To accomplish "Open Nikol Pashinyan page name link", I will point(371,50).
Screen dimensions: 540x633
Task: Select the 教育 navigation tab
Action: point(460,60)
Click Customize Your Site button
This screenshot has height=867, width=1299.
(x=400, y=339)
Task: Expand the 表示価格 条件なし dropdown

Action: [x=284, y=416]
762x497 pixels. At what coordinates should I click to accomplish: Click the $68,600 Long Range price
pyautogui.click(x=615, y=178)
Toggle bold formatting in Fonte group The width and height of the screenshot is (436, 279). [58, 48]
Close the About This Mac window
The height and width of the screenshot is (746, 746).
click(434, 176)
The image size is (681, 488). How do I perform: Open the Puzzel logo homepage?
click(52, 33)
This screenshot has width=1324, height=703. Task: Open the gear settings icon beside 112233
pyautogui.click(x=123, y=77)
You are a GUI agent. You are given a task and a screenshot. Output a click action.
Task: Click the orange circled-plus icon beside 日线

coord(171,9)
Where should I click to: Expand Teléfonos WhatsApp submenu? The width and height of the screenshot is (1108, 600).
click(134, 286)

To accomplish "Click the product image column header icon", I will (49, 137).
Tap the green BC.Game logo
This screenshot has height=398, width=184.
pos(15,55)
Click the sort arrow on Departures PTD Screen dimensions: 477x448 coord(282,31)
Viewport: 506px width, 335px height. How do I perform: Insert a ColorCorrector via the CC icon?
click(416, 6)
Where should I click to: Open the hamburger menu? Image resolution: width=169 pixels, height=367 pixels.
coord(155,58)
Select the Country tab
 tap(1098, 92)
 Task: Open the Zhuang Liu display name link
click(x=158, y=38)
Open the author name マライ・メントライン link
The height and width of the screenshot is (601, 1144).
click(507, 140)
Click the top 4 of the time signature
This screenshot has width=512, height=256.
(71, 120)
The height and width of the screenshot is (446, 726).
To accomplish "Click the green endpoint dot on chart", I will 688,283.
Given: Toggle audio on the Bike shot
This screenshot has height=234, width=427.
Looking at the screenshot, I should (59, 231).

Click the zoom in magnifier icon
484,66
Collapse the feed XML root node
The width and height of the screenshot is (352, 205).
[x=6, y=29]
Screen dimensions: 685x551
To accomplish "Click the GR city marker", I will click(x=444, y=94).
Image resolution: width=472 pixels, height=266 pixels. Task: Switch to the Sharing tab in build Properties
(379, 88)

★ ★ ★ ★ ★ ★ ★

# Your objective
Retype exactly the lines of the data above that fall between the line with "The image size" and the line with "You are a GUI", inclusive, and add nothing.

# Output for this task
The image size is (681, 488). How do I perform: Open the Puzzel logo homepage?
click(52, 33)
This screenshot has width=1324, height=703. Task: Open the gear settings icon beside 112233
pyautogui.click(x=123, y=77)
You are a GUI agent. You are given a task and a screenshot. Output a click action.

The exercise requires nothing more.